Later, she told me that the fighting hadn’t really touched her family. “We knew about it. We were warned to stay close to home and we did. But we knew the trouble would pass. Here, there isn’t so much to fight for. You know?”
Within days, calm had descended on the camp and life returned to what passed for normal, but each of us still silently held on to a bit of unease about how quickly things here could spiral out of control. One afternoon, as we sat outside her hut, Grace, who’d been cradling one baby while her eldest held the other, cleared her throat and shooed the children away. She leaned toward me, her bony knee brushing my own. “Please, when you leave,” she said haltingly, “take her with you.” She slid her baby into my arms. “There is nothing here for her; you can see that for yourself. With you, she could have a better life and grow into a strong woman.” Her back seemed a little straighter as she spoke.
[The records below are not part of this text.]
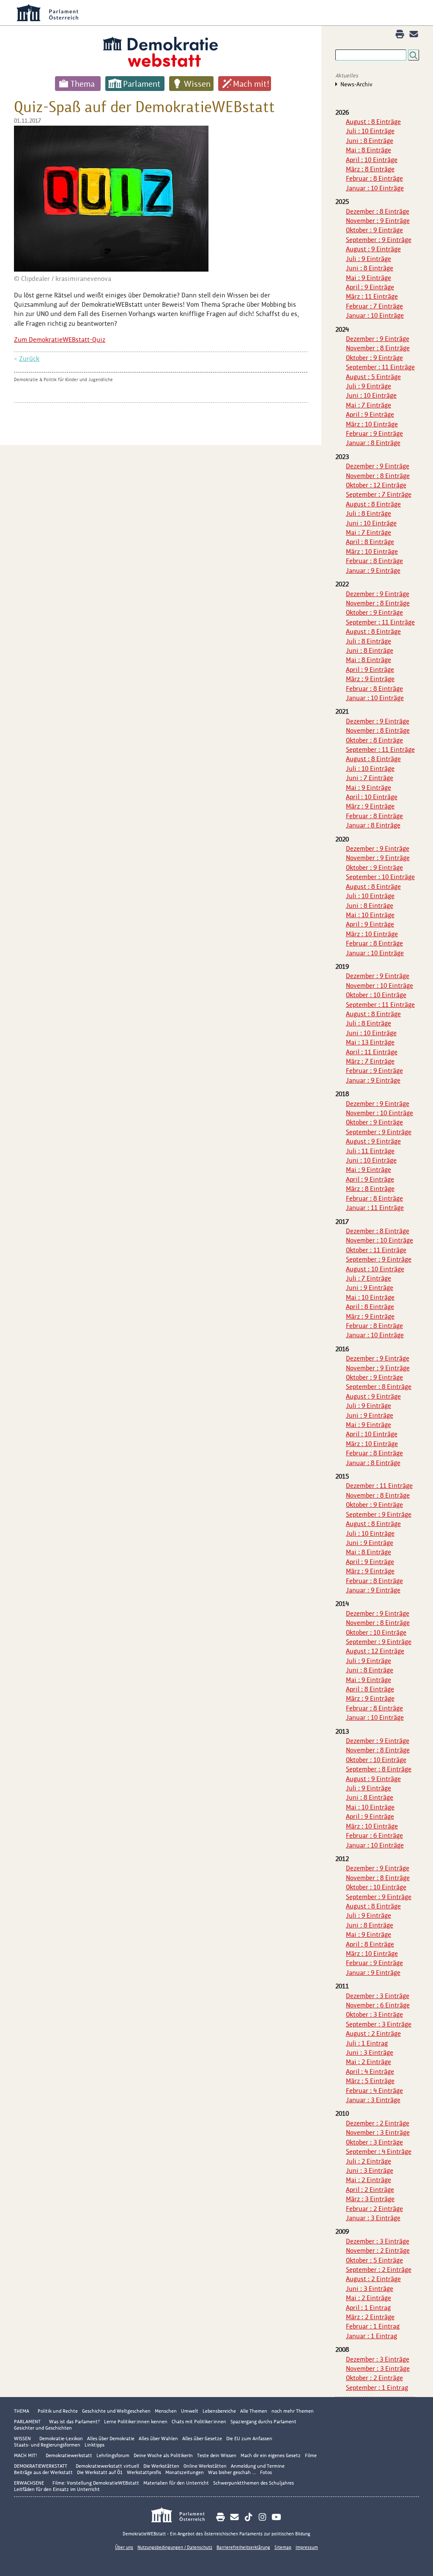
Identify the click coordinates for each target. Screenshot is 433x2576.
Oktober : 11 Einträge (376, 1250)
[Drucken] (400, 34)
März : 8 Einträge (370, 169)
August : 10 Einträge (375, 1269)
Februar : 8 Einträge (374, 178)
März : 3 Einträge (370, 2199)
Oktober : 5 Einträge (374, 2260)
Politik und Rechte (58, 2411)
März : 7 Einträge (370, 1061)
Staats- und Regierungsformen (47, 2445)
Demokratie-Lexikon (61, 2438)
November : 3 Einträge (378, 2132)
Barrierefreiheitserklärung (243, 2547)
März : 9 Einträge (370, 679)
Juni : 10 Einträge (371, 395)
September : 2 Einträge (378, 2269)
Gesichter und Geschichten (43, 2428)
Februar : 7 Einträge (374, 306)
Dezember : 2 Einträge (377, 2123)
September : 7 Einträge (378, 494)
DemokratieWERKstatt (40, 2466)
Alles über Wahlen (158, 2438)
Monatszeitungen (184, 2472)
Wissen (197, 83)
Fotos (266, 2472)
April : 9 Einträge (370, 287)
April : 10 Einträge (371, 160)
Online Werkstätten (205, 2466)
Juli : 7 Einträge (368, 1278)
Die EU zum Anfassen (249, 2438)
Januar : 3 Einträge (373, 2100)
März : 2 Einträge (370, 2317)
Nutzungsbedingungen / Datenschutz (174, 2547)
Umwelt (189, 2411)
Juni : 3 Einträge (369, 2052)
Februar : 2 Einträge (374, 2209)
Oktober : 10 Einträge (376, 995)
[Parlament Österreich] (182, 2516)
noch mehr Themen (292, 2411)
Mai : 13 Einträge (370, 1042)
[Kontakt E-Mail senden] (413, 34)
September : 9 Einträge (378, 240)
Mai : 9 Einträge (368, 278)
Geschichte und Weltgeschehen (116, 2411)
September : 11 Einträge (380, 367)
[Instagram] (262, 2517)
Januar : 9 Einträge (373, 570)
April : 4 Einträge (370, 2071)
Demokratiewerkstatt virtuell (107, 2466)
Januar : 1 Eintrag (371, 2336)
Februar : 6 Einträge (374, 1835)
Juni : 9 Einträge (369, 1288)
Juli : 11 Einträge (370, 1151)
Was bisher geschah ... (232, 2472)
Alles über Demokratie (110, 2438)
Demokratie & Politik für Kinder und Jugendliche (63, 379)
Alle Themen (253, 2411)
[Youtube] (276, 2517)
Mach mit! (251, 83)
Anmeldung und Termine (258, 2466)
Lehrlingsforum (112, 2455)
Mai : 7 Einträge (368, 405)
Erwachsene (29, 2483)
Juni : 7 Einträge (369, 778)
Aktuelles (346, 75)
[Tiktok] (248, 2517)
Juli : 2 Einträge (368, 2161)
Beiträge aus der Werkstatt (43, 2472)
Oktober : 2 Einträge (374, 2378)
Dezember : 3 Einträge (377, 1996)
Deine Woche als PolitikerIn (163, 2455)
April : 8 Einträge (370, 542)
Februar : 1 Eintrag (373, 2326)
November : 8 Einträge (378, 348)
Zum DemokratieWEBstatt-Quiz (59, 339)
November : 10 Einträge (379, 985)
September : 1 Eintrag (377, 2388)
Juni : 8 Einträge (369, 141)
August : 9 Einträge (373, 249)
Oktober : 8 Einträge (374, 740)
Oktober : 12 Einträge (376, 485)
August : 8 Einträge (373, 122)
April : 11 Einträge (371, 1052)
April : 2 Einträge (370, 2190)
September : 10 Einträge (380, 877)
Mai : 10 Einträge (370, 915)
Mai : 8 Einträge (368, 150)
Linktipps (94, 2445)
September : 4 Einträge (378, 2151)
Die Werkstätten (161, 2466)
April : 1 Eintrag (368, 2308)
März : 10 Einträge (372, 424)
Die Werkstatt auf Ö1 (100, 2472)
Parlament (142, 83)
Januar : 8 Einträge (373, 443)
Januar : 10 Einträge (375, 188)
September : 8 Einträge (378, 1387)
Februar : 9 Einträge (374, 433)
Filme (311, 2455)
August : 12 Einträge (375, 1651)
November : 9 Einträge (378, 221)
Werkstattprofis (144, 2472)
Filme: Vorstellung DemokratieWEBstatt (95, 2483)
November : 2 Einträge (378, 2250)
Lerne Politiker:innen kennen (135, 2422)
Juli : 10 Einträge (370, 131)
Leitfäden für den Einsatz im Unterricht (57, 2489)
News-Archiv (356, 84)
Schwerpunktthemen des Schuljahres (253, 2483)
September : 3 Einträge (378, 2024)
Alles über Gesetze (202, 2438)
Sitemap (282, 2547)
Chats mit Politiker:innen (199, 2422)
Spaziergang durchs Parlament (263, 2422)
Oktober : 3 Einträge (374, 2014)
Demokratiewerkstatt (69, 2455)
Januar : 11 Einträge (375, 1208)
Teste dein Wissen (216, 2455)
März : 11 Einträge (372, 296)
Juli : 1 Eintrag (367, 2043)
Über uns (124, 2547)
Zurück (29, 359)
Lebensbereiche (219, 2411)
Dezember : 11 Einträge (379, 1486)
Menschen (166, 2411)
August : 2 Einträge (373, 2033)
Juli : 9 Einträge (368, 259)
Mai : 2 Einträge (368, 2062)
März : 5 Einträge (370, 2081)
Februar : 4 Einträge (374, 2091)
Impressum (307, 2547)
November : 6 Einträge (378, 2005)
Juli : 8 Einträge (368, 513)
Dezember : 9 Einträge (377, 339)
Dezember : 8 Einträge (377, 211)
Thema (83, 83)
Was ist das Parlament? (74, 2422)
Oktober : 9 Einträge (374, 230)
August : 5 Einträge (373, 377)
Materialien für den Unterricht (176, 2483)
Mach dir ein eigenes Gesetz (271, 2455)
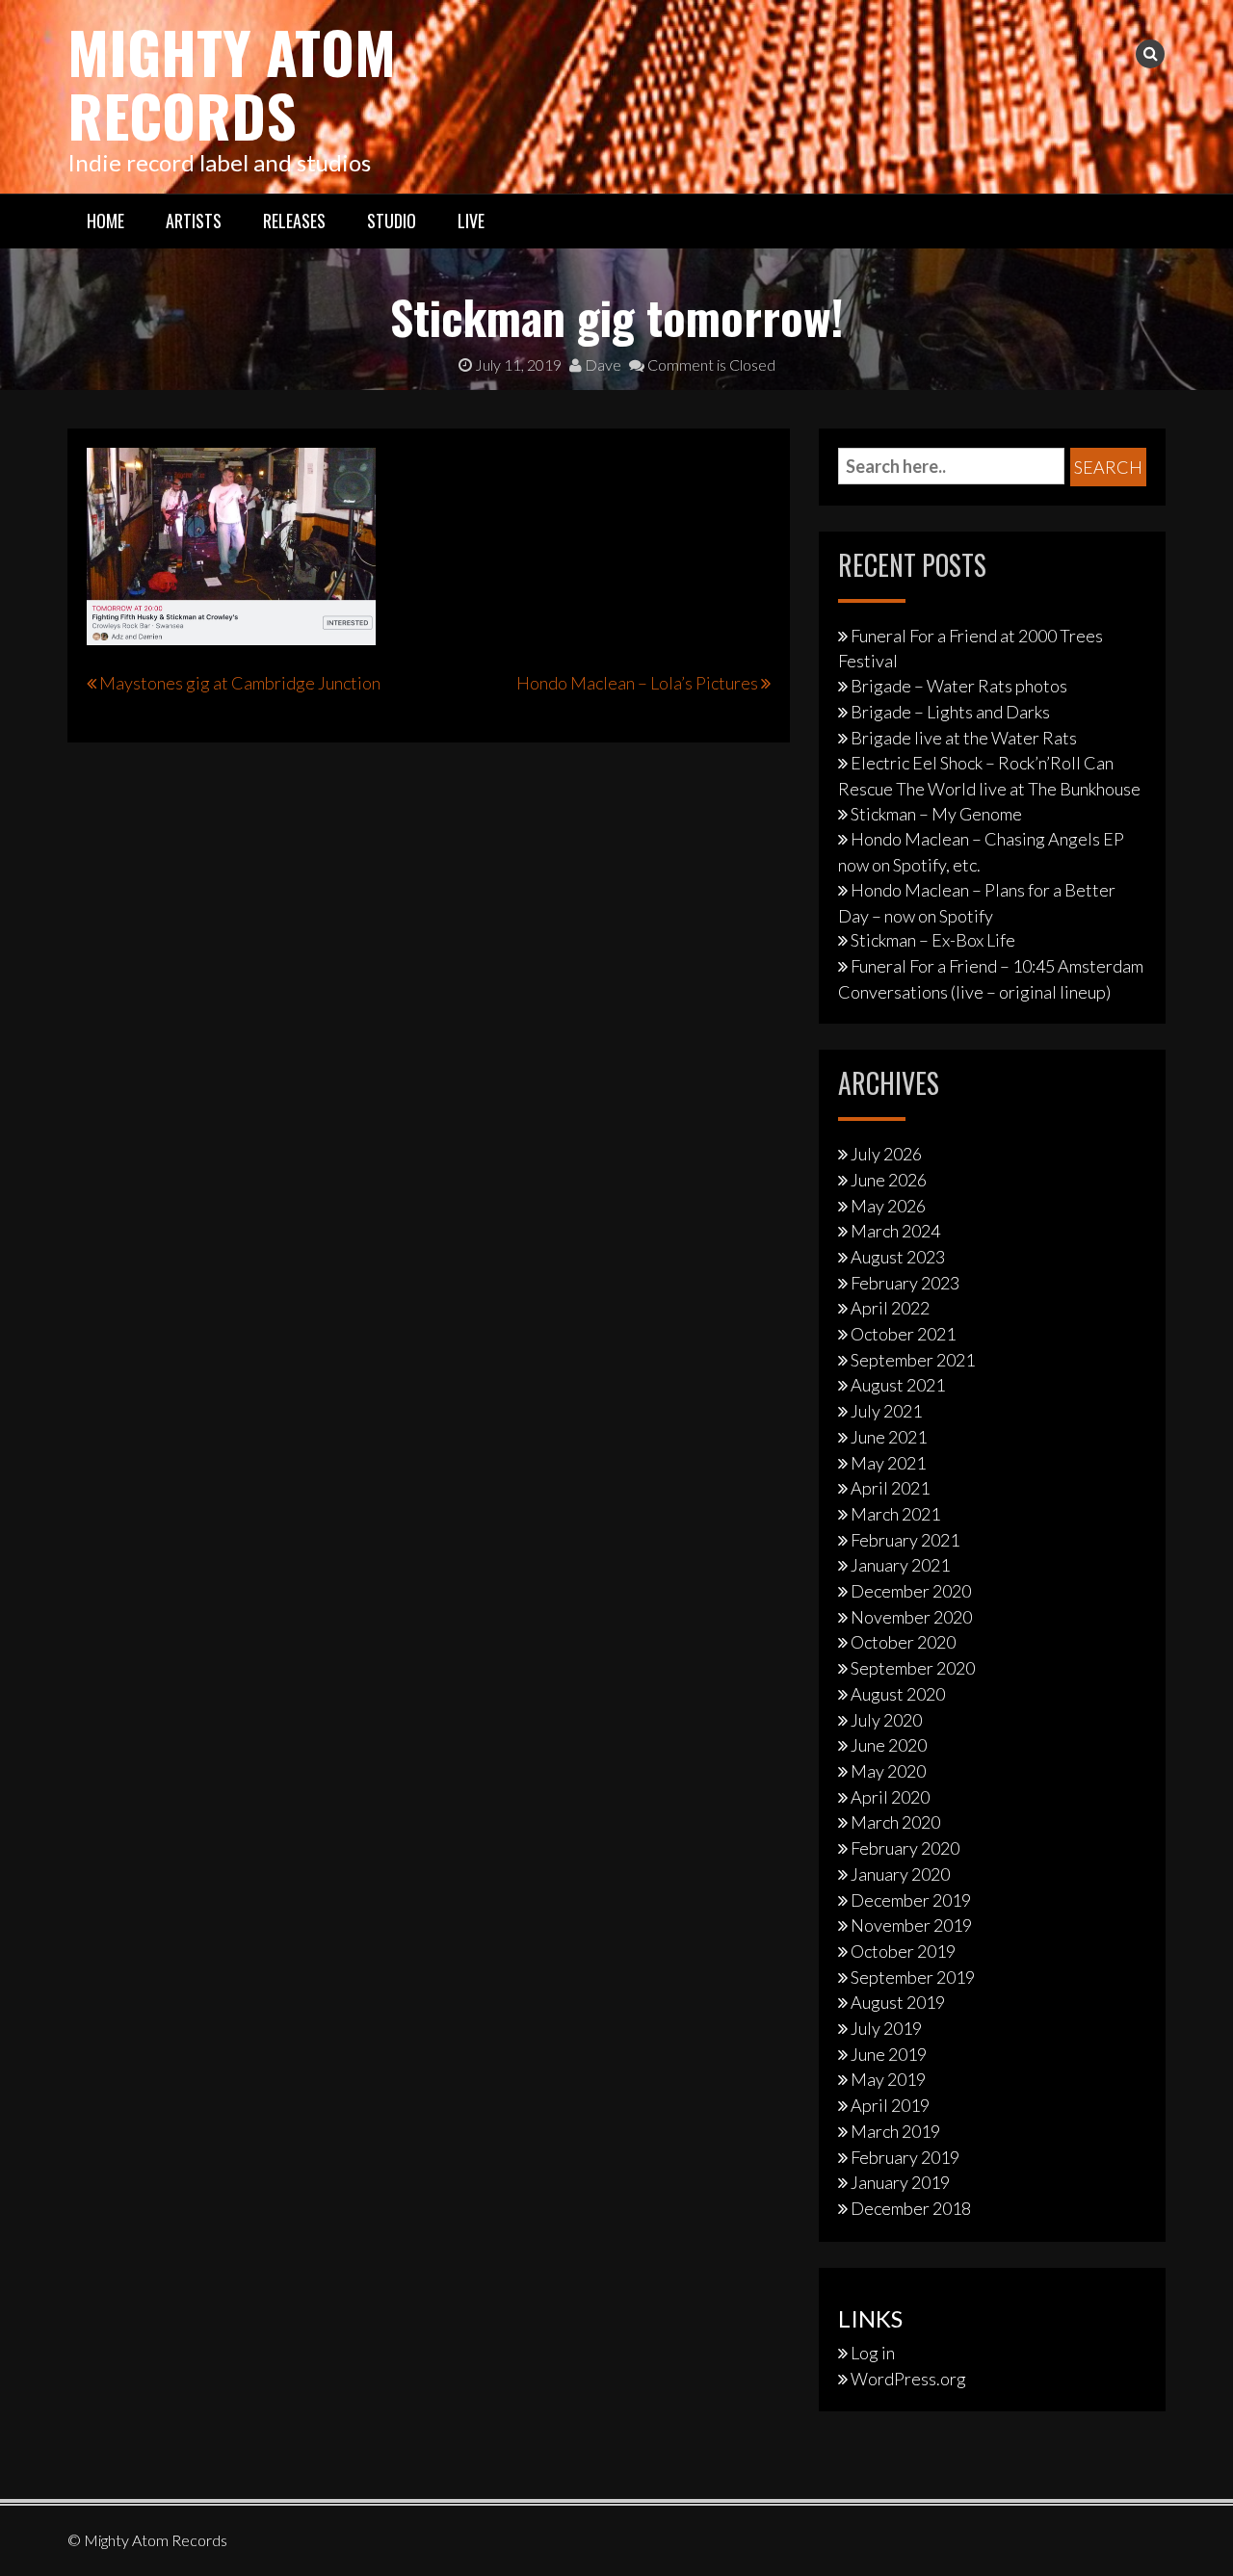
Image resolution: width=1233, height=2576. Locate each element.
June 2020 (889, 1745)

The baby cooed softly in my arms, her eyes sparkling as though she knew what her mother was proposing. I pulled my own eyes away and locked my gaze onto Grace’s. “Oh God, Grace,” I said, my voice cracking, “I would love to take care of this baby for you, but I can’t, and what she needs most isn’t me. It’s you.”
Grace paused and took a slow, deep breath before nodding her understanding. My heart broke for her as she squeezed my hand, stood, and walked away. I sat there for a while rocking the baby, lost in my own thoughts, wishing I could bring this fragile baby home with me. Grace returned not much later. “I had to ask,” she said softly, and she never brought it up again, though the thought lingered between us, an unspoken promise that maybe one day . . .
That one day never came, but once Grace had asked, many other mothers approached me with the same request, each hopeful that I would change my mind, and with each request, my heart broke again.
Before I left Kakuma, Grace presented me with a delicately hand-embroidered bedcover, “So you won’t forget me,” she said.
Tears rimmed my eyes. “Oh Grace,” I sighed, “I will never forget you, never.”
Peace and independence finally came to South Sudan for a time when the country gained its independence in 2011. Many Sudanese left the camp for home, but fighting, drought, and starvation found their way back to that brittle piece of land. I often wondered if Grace managed, even for a time, to feel the sweet soil and breathe the clean air of her beloved South Sudan, but there was no news, no way for me to know how things had turned out for her and her family. The best that I could do was hope.